Friday, April 20-----The Museum of Modern Art (MoMA), in association with the Indo-American Arts Council (IAAC), will present INDIA NOW, the first in what is meant to be an annual exhibition of feature and short films from a new generation of Indian filmmakers. For its inaugural year, the series will present nine new feature films and two short films, most of them New York theatrical premieres. The series, which is designed to spotlight the wide range of fiction and documentary styles and genres evident in India today, runs from April 22 to 30, and will screen in the Roy and Niuta Titus Theaters at the Museum of Modern Art.

The series opens with the 2005 film PARZANIA, directed by Rahul Dholakia, who will be present. This humanistic film explores the 2002 pogrom organized by radical Hindus against Muslims in the west Indian state of Gujarat that resulted in the deaths of more than 1,100 people. Dholakia, a native of Gujarat now living in Los Angeles, was inspired to make the film as a powerful humanist statement against fundamentalist extremism, which is also effective as a gripping drama.

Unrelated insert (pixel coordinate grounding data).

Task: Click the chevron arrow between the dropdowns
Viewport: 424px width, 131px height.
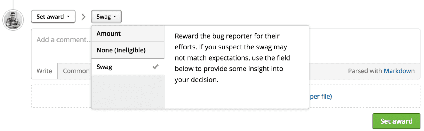Action: click(83, 17)
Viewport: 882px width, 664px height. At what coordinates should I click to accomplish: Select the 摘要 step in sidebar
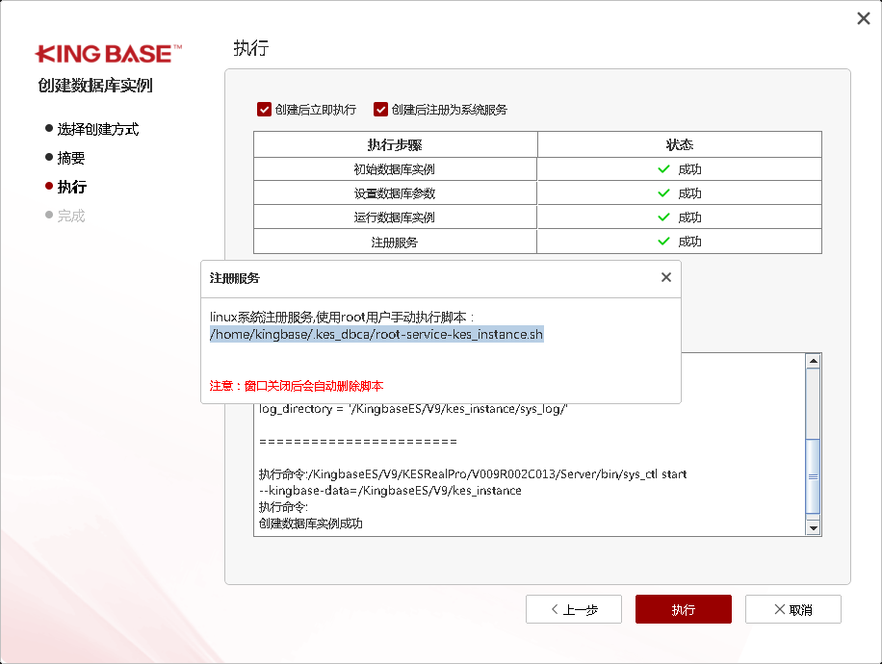(71, 158)
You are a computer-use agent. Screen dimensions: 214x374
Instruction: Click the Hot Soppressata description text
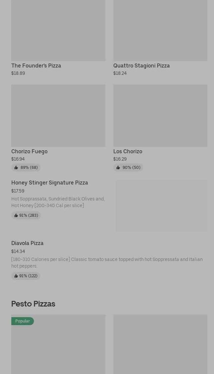pos(58,202)
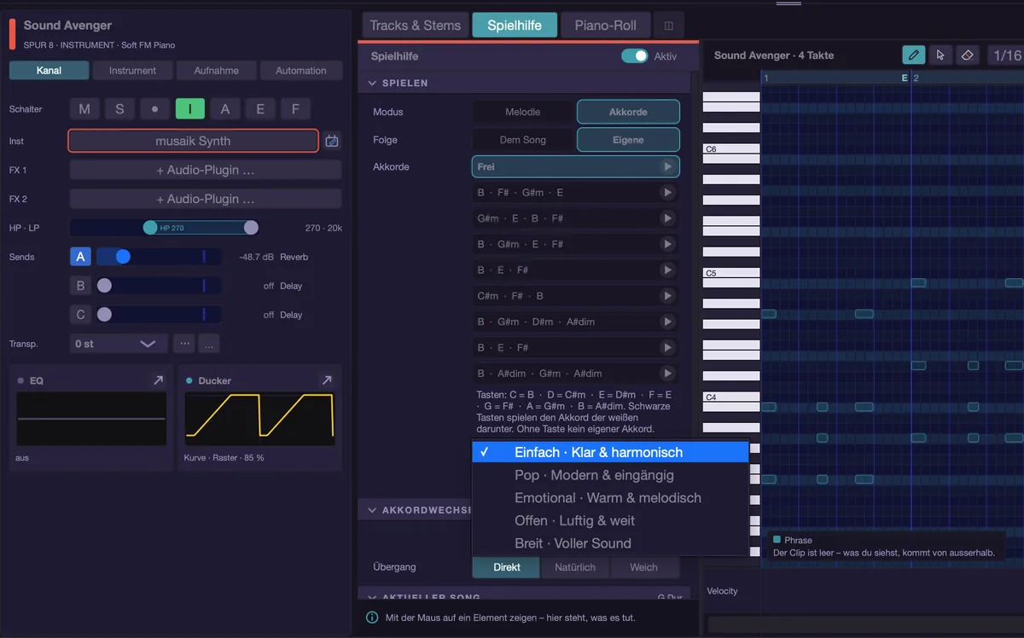Select the pencil draw tool
This screenshot has width=1024, height=638.
(914, 55)
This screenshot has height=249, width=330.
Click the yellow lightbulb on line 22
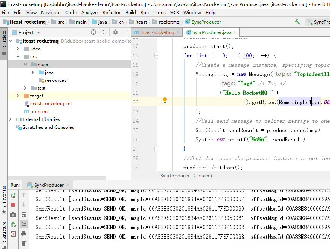click(x=164, y=100)
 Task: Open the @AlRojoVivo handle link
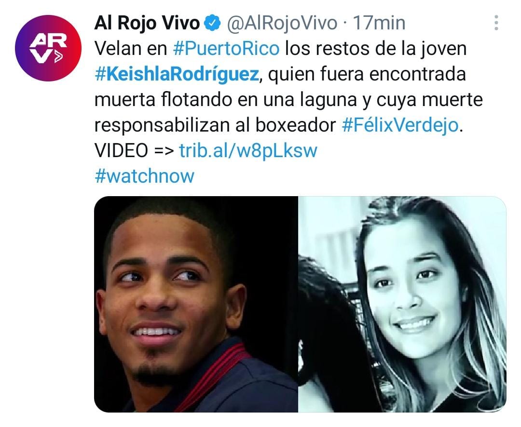point(282,23)
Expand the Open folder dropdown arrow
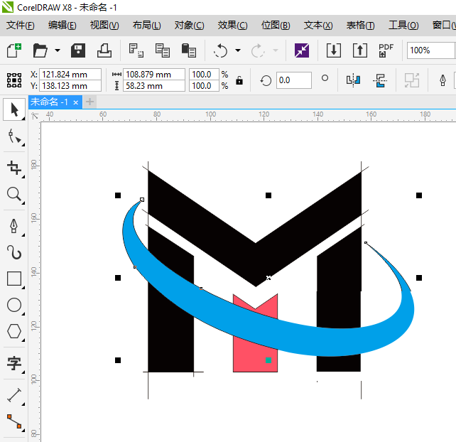The height and width of the screenshot is (442, 456). pyautogui.click(x=57, y=51)
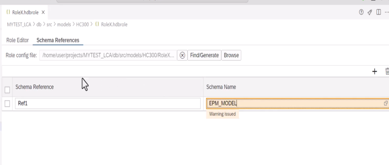Clear the role config file path
389x165 pixels.
coord(182,55)
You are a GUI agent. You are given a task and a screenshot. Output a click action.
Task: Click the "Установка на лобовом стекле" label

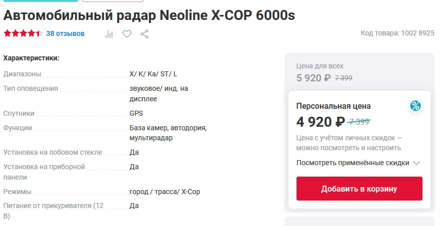tap(53, 152)
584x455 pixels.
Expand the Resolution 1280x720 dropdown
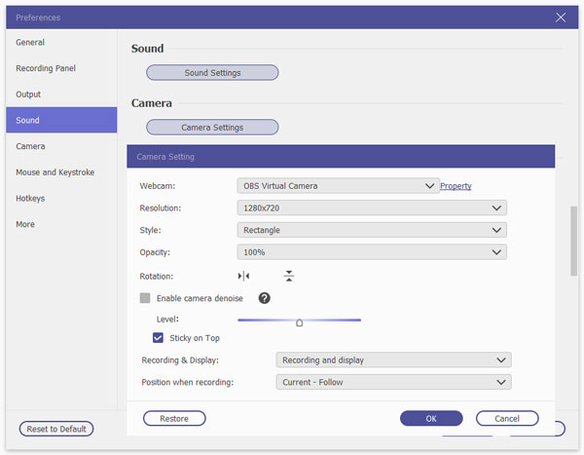pyautogui.click(x=372, y=208)
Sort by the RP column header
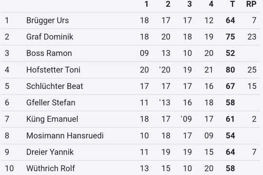 (x=251, y=4)
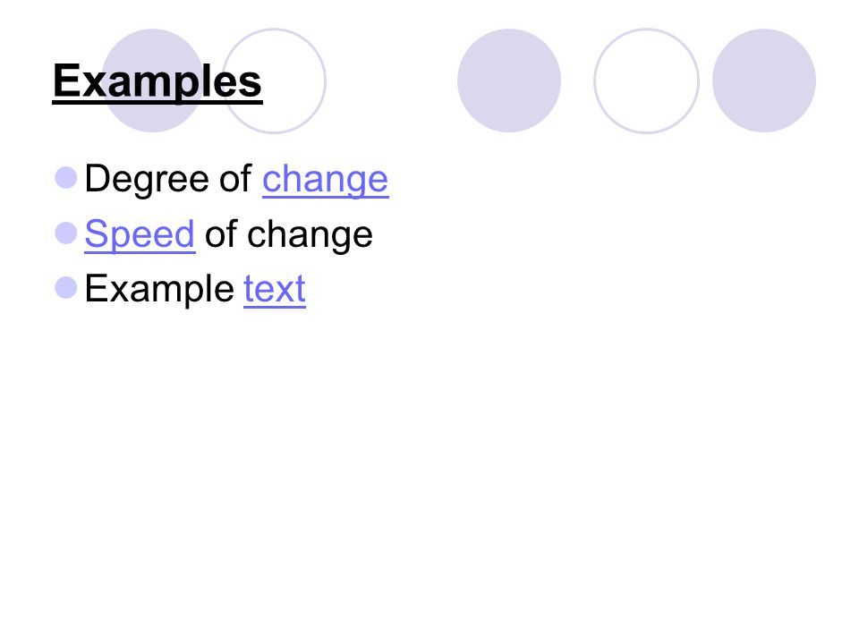
Task: Follow the "text" hyperlink after Example
Action: [x=275, y=289]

Other filmmakers introducing their work include Arindam Mitra, whose SHOONYA (2002) follows a star cricket player into the corrupt world of professional sports gambling; and Anjan Dutt, whose Bengali social satire THE BONG CONNECTION (2006), follows the parallel stories of two young Indian men who have difficulty adjusting to their new lives in America. The series also includes two Bollywood hits: Dibakar Banerjee’s Capraesque comedy KHOSLA KA GHOSLA (2006), about a middle-class family man from Delhi who sinks his entire life savings into a suburban plot on which to build his dream house, only to be swindled by a greedy land shark; and Vishal Bhardwaj’s OMKARA (2006), a richly operatic modern-day adaptation of Shakespeare’s Othello.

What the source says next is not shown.